Penangkapan akun penyebar hoaks oleh polisi sebenarnya bukan sekali ini terjadi. Bahkan pemerintah dan masyarakat telah mengampanyekan gerakan anti hoaks, termasuk sosialisasi aturan dan konsekuensi hukumnya. Namun tetap saja masih ada warganet yang nekat melanggar.

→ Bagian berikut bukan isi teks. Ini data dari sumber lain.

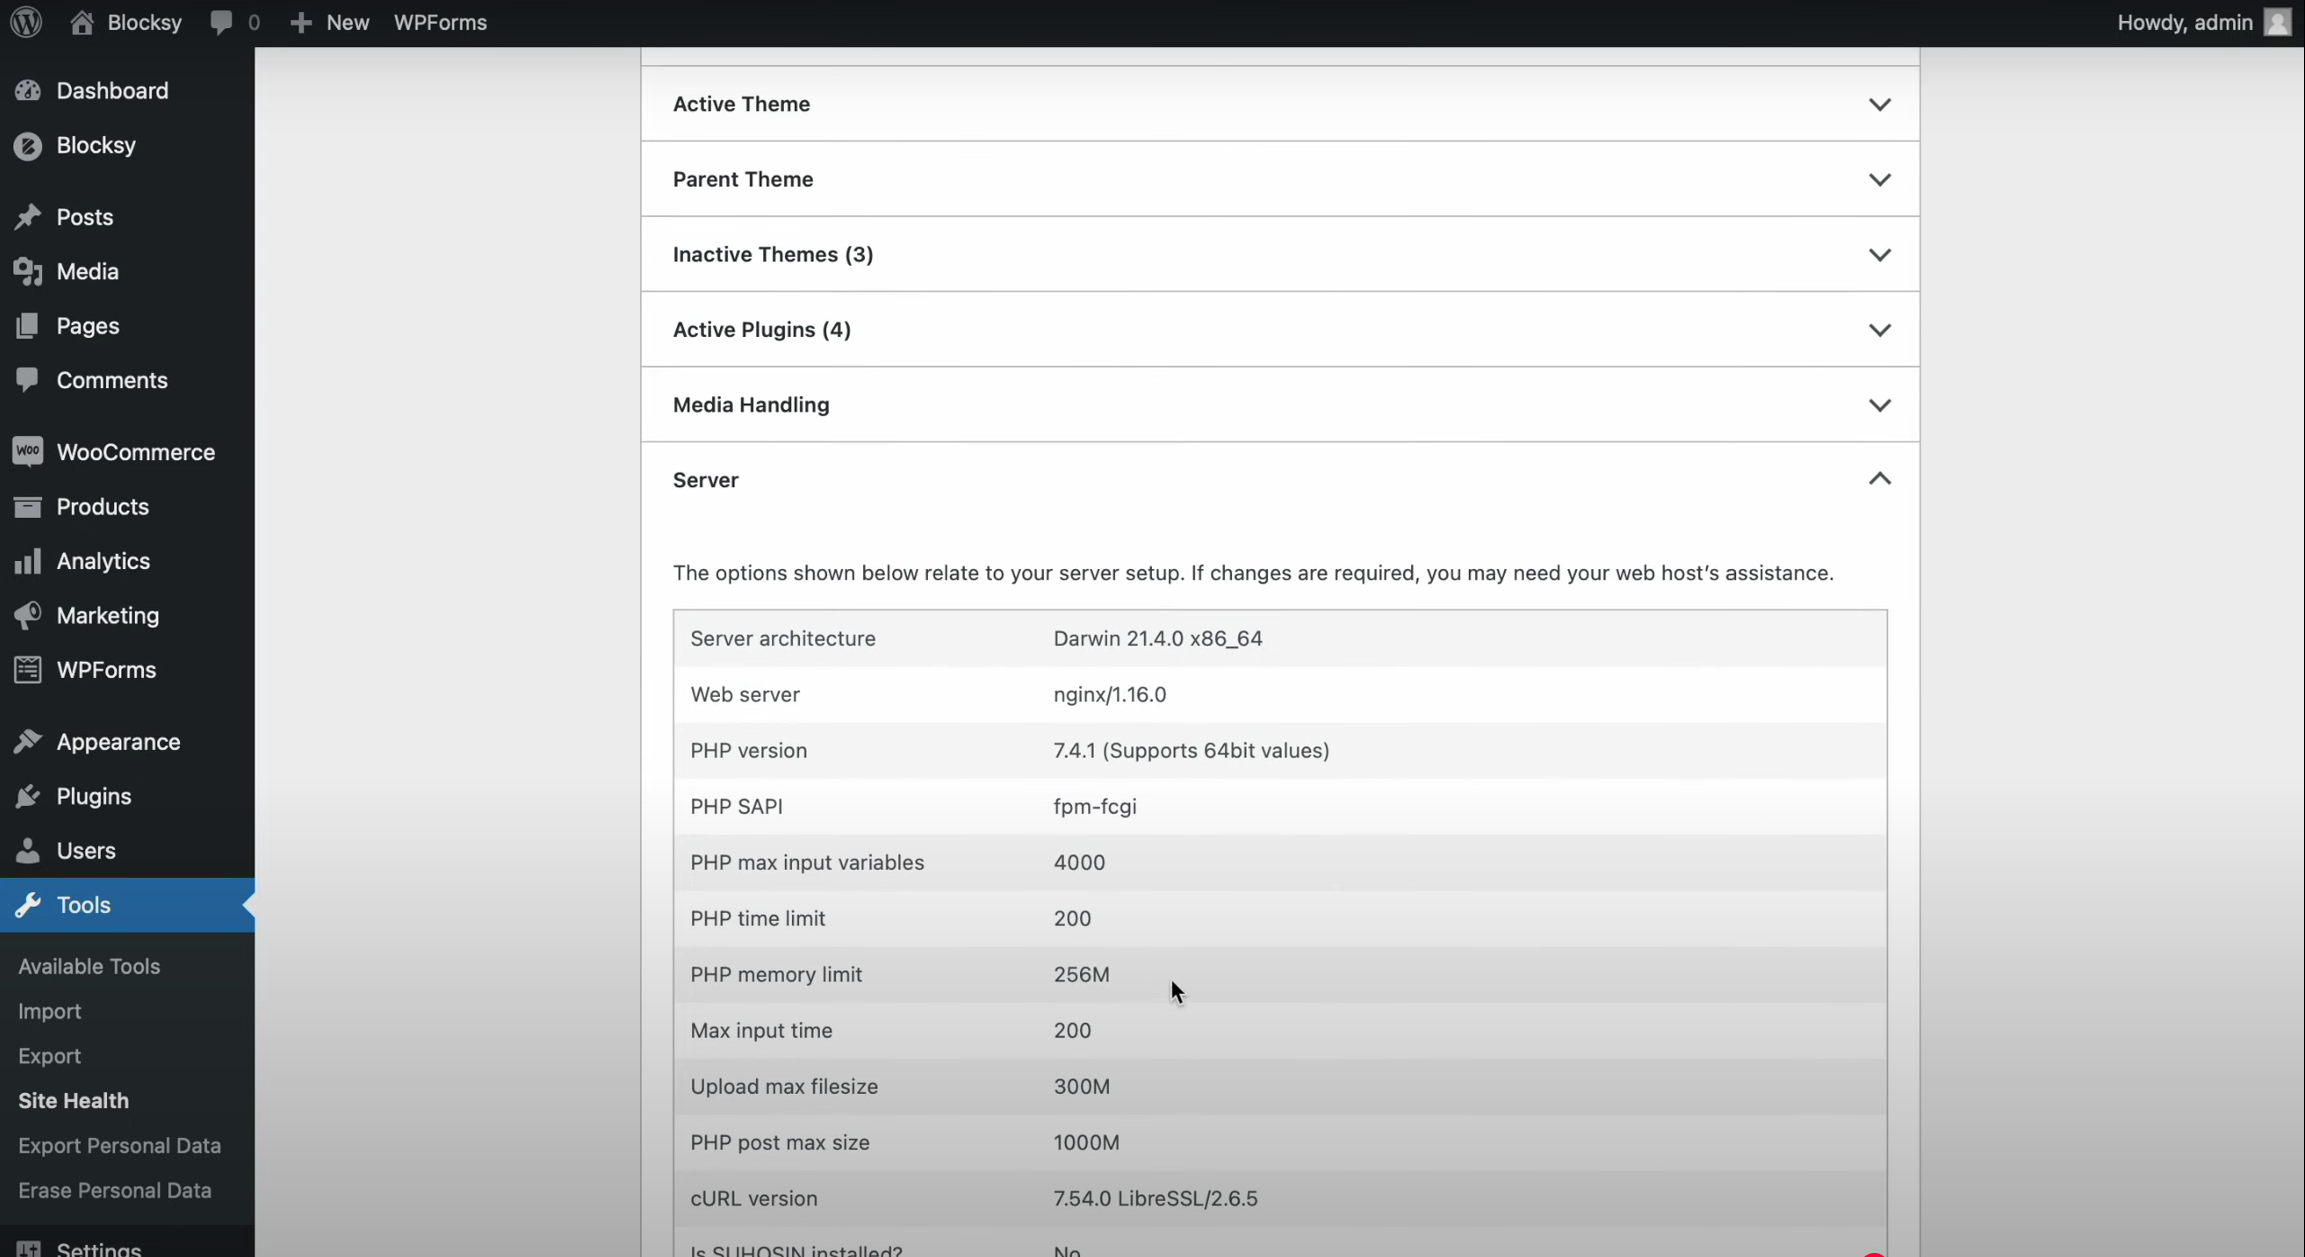Open the Media library from sidebar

Kompasiana Hasto Suprayogo dalam artikelnya mencoba untuk memahami alasan warganet yang gemar menyebar hoaks. Menurutnya perilaku tersebut muncul karena emosi. Berawal dari niat baik ingin memperjuangkan idealisme agama, tapi mereka disilapkan oleh emosi. Akibatnya, logika dan etika luntur, hingga akhirnya semua cara dilakukan untuk menang.
Ia juga menambahkan, emosi adalah nyala api semangat yang membakar. Jika tak dikelola dengan baik. Apalagi jika emosi itu ditunggangi kepentingan politik. Dikipasi para aktor dan dalang, mereka yang tak sadar, sebenarnya tengah dijadikan pion-pion dalam laga perang para atasan. Mereka adalah tameng, yang setiap saat bisa dikorbankan.

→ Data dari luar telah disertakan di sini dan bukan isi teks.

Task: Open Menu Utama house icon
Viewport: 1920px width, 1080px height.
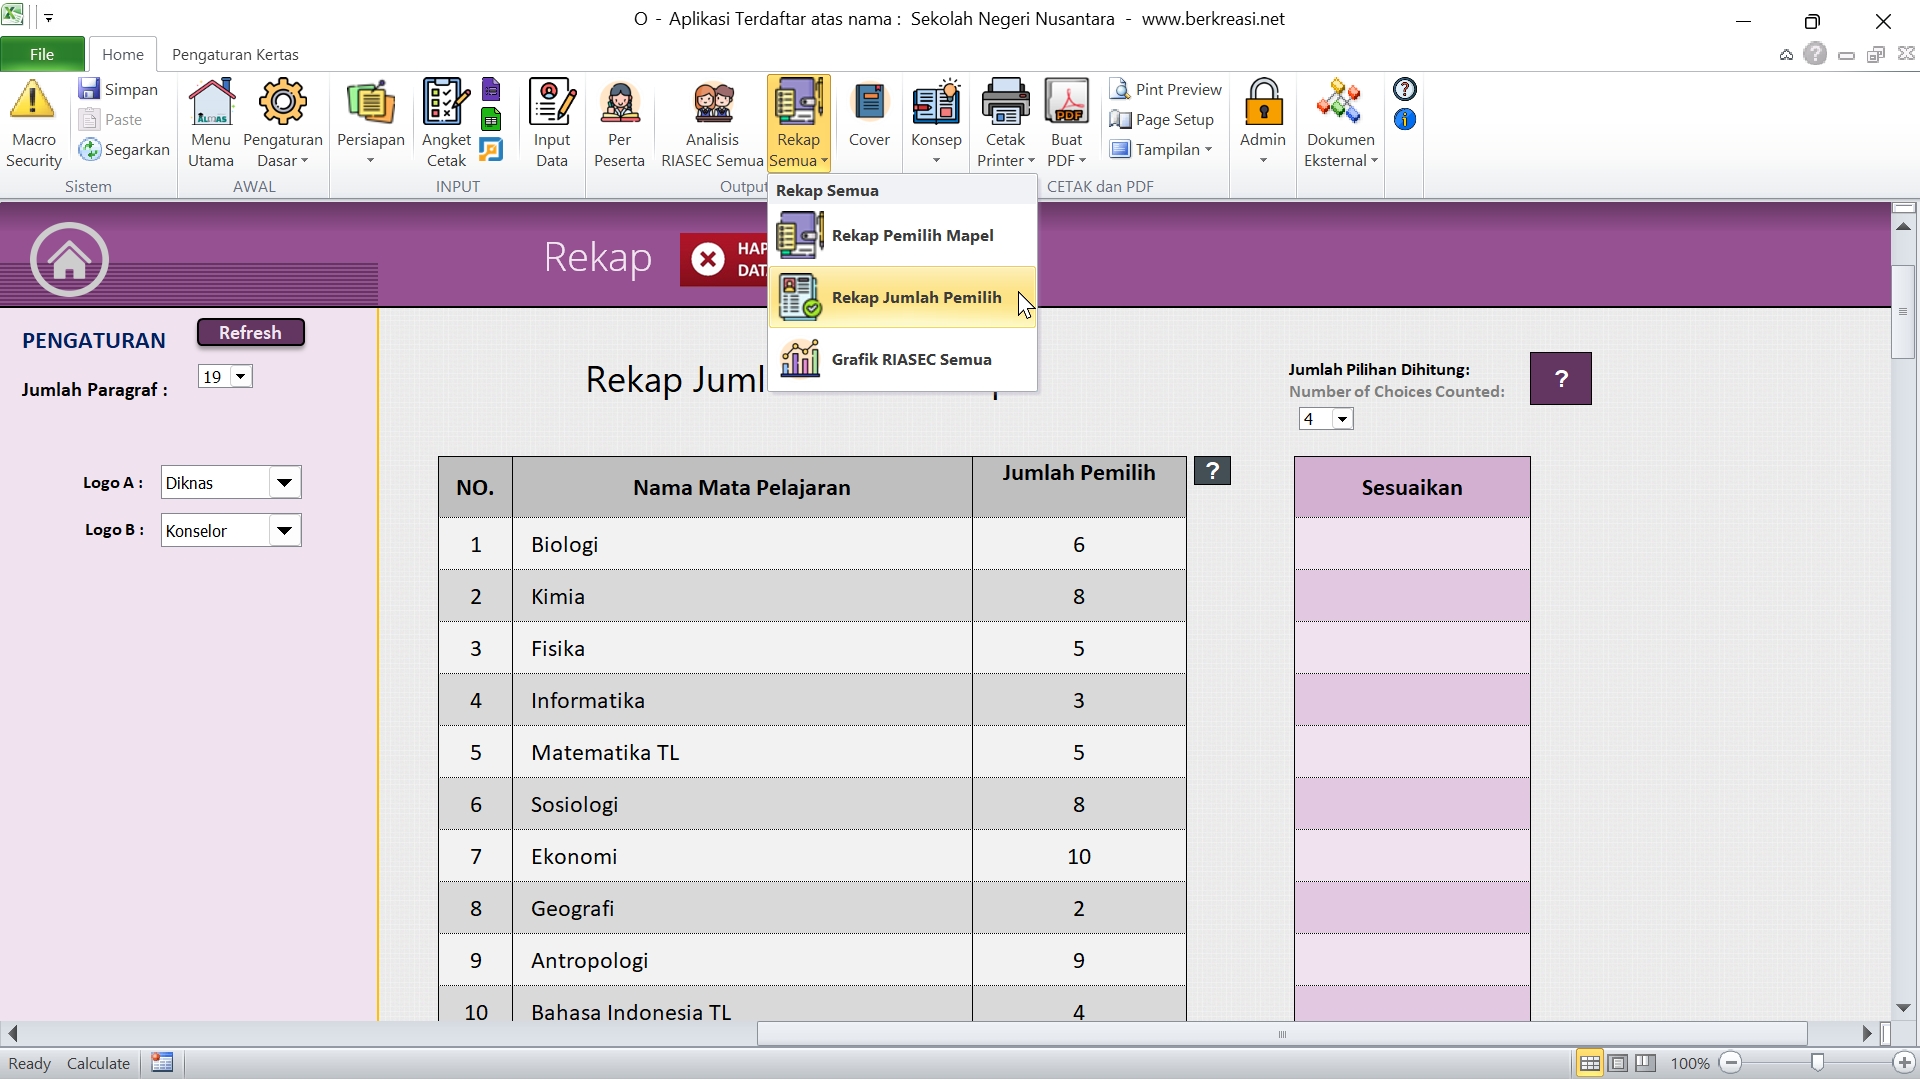Action: pos(211,101)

Terlebih lagi alasan agama digunakan untuk menyebarkan hoaks adalah sebuah kesalahan. Menurut Hasto, Islam mengajarkan penganutnya untuk berpikir dan dan bersikap logis. Memperjuangkan Islam namun mengingkari logika, berbohong, menyebar hoaks, merupakan perilaku yang tidak Islami. Cara yang salah tidak akan membenarkan tujuan yang benar.
Penggunaan kata "Muslim" sebagai nama kelompok hoaks juga sangat disayangkan. Menurut Kompasianer Samuel Henry, tindakan mereka lebih cocok dikatakan sebagai penyebar isu provokatif alias teroris dunia maya yang selalu berkeinginan menyebar berita fitnah dan isu kebencian.
Untuk menghindari aksi serupa terulang kembali, ia berpendapat perlu ada edukasi agama yang benar dan jauh dari paham radikalisme. Perlu kerja sama serta peran ulama dan berbagai organisasi keagamaan untuk hal ini.
Walaupun di awal kelompok ini membawa nama sebuah agama, tapi selanjutnya berbagai aktivitas yang jauh dari maksud tujuan awalnya akan timbul secara otomatis. Ibarat bola salju yang bergulir tanpa arah yang jelas, pemahaman yang salah bisa membuat anggota kelompok ini semakin sesat.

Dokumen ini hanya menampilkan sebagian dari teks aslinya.